"Aujourd'hui on n'a plus personne" : Pamela, travailleuse du sexe et précarisée par la crise du Covid-19

Le commerce du sexe lui aussi manque de client. Les confinements successifs ont grandement touché les travailleurs du sexe. Ils se retrouvent désormais fortement précarisés. Une porte ouverte à toutes sortes de dérive dans une profession qui peine à se faire reconnaître. Pamela témoigne.

Le plus vieux métier du monde est aussi l'un des plus précarisés aujourd'hui en 2020. Dès le mois de mars, le premier confinement a empêché les prostituées de se montrer sur le trottoir, et leurs clients se sont raréfiés.

Deuxième coup de massue ce mois de novembre : "On n'a vraiment plus personne du tout. Même si on bien travaillé cet été, je l'avoue," témoigne Pamela, 45 ans, et 24 ans de "tapin" dans les rues toulousaines. 

Un drame pour ces travailleurs du sexe, dont le métier n'est pas déclaré. Elles ne peuvent donc bénéficier d'aucune aide de l'État. 
 

"Le Covid a fini de nous achever"

Tous dépendent entièrement de leur travail pour survivre. N'étant pas déclarés, ils ne peuvent prétendre à aucune autre source de revenus, à l'exception du RSA pour ceux qui peuvent en bénéficier. 

Ce premier confinement a déjà placé la majorité des prostituées dans le rouge. "Le Covid a fini de nous achever. On se retrouve vraiment coincées. Il y a des étrangères surtout, qui se retrouvent sans appartement, sans hôtel. On se retrouve toutes avec des dettes de loyer."
 
Les prosituées toulousaines se retrouvent fortement endettées. "Je ne sais pas comment je vais faire. Ça va être très compliqué. Je vais devoir stopper des virements bancaires car je suis très endettée", s'inquiète Pamela.
 

Une précarisation de longue date

La pandémie a certes largement contraint l'exercice de la prostitution, mais les travailleurs du sexe souffrent depuis longtemps déjà d'une situation extrêmement tendue et violente. 

De par ce manque de statut, "on n'a pas de retraite, on n'a rien, s'indigne Pamela. Moi je vois des filles qui à 75 ans, sont encore sur le trottoir. J'en connais deux à Toulouse et l'une travaille en chaise devant chez elle !"

Quand elle a commencé sa carrière, Pamela gagnait 60.000 francs par mois. Elle regrette : "à l'époque, on vivait bien, mais maintenant, la situation a changé. Les clients ne nous respectent plus, ils deviennent de plus en plus violents."
 

La violence de la rue

Une violence qui se retrouve dans la rue désormais. "Depuis le début des années 2000, c'est devenu très compliqué, explique-t-elle. Depuis l'arrivée de Schengen et de l'euro, les prostituées viennent d'Europe de l'Est ou d'Afrique et sont soumises à tous les trafics."

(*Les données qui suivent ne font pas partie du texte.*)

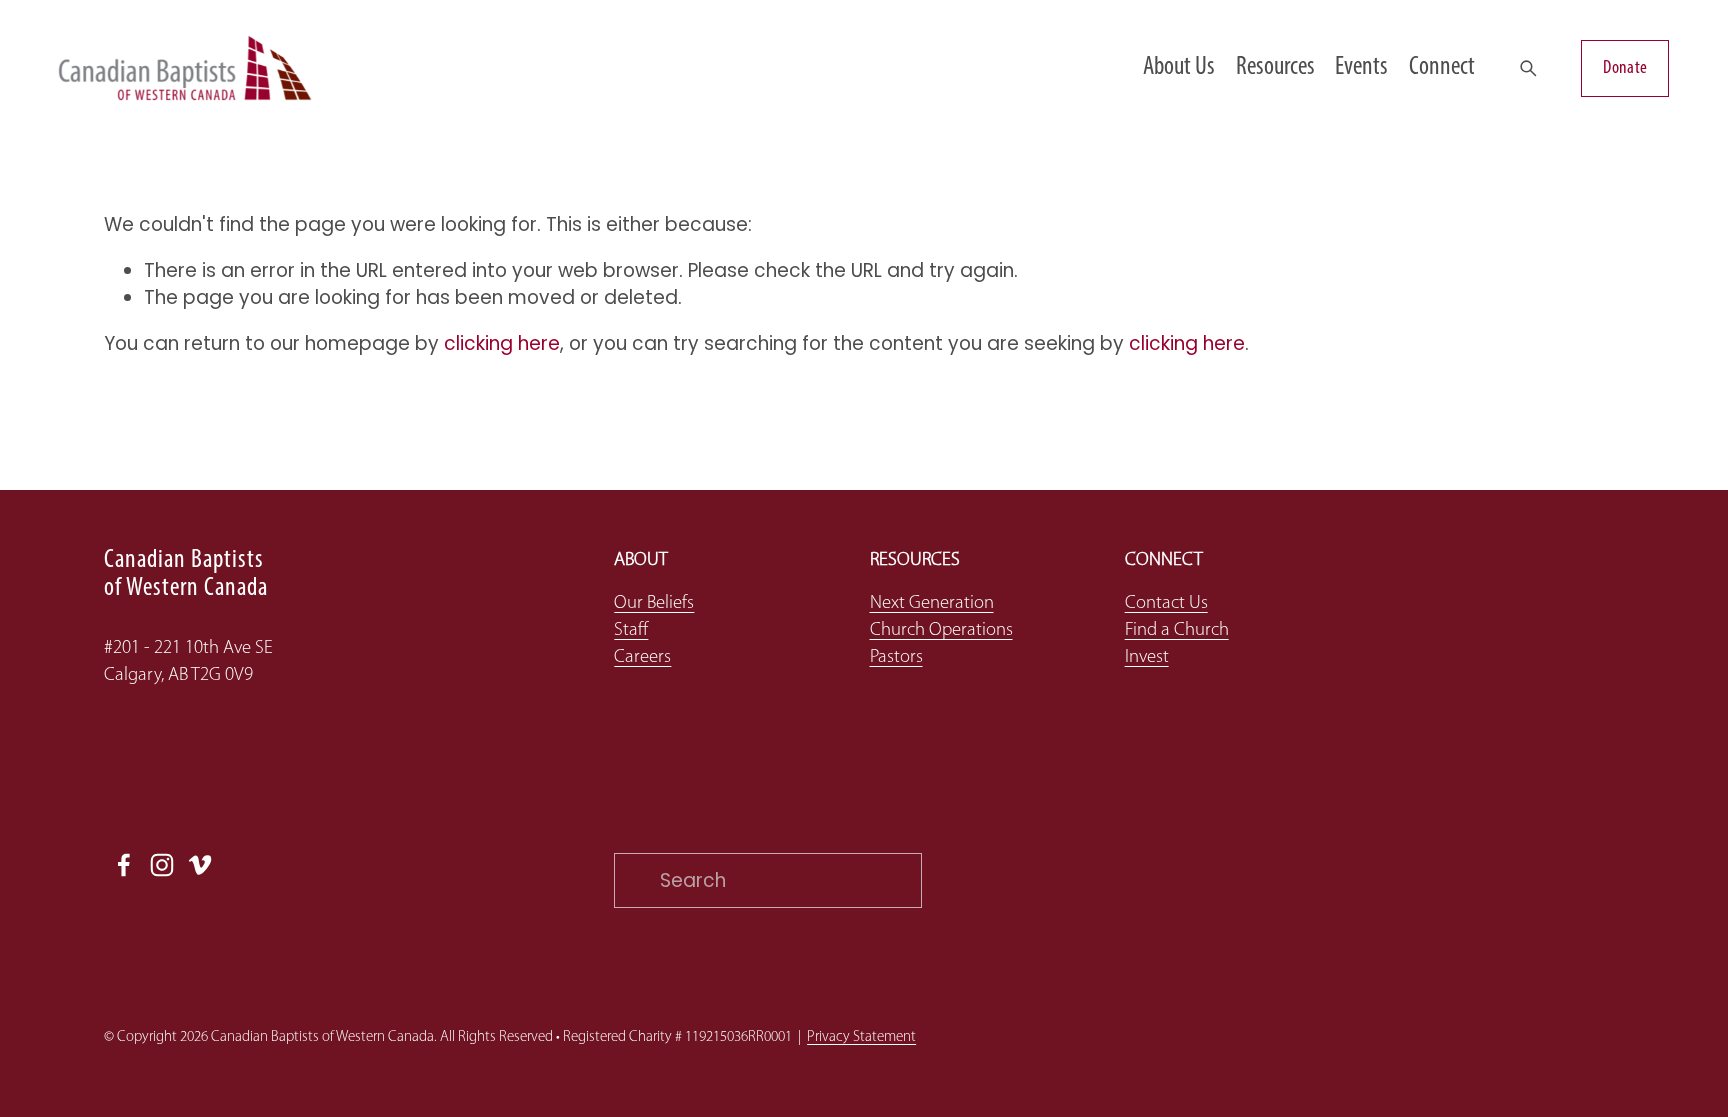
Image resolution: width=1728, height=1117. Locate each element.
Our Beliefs (654, 603)
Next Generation (932, 603)
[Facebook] (124, 865)
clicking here (502, 343)
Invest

Pamela témoigne d'anecdotes sordides : "il m'arrive de voir des filles mineures monter avec trois hommes dans une voiture. Cela ne peut que mal se terminer."
 
Selon elle, sur les 50 prosituées françaises avec qui elle a commencé sa carrière, il n'en reste plus que cinq aujourd'hui. La plupart sont décédées ou ont arrêté le métier. 
 

Accompagnés par les associations

Face à ces violences et cette pauvreté, les travailleurs du sexe ne sont pas seuls. L'association Grisélidis les soutient depuis 20 ans, et en cette période très compliquée, met les bouchées doubles pour leurs besoins. 

Pendant le premier confinement, "on a mis en place une cagnotte de solidarité, explique June Charlot de l'association. Ensuite nous avons mis en place des tickets alimentaires, et des permanences ici au local pour accueillir les travailleurs du sexe.

Il ajoute qu'au début du mois de mars, 60 personnes venaient aux permanences. Ils étaient plus de 200 dès le mois de mai. "Nous, on a tout fait pour que les gens se maintiennent dans leur logement, mais on constate que beaucoup plus de gens sont dans la précarité, que ce soit sur le paiement de leur loyers ou même l'accès à la nourriture.

Ce confinement automnal étant moins strict, moins de personnes se rendent au local. Mais les membres de Grisélidis continuent leur travail de suivi, notamment par le biais de maraudes. "Les personnes s'exposent à travailler dans des conditions auxquelles elles n'auraient jamais songé travailler auparavant, s'insurge June Charlot. Elles s'exposent à plus de violences, à plus de transmissions de maladies sexuellement transmissibles."

Depuis 40 jours, l'association a lancé une deuxième cagnotte de solidarité. Elle a déjà récolté plus de 7.400 euros.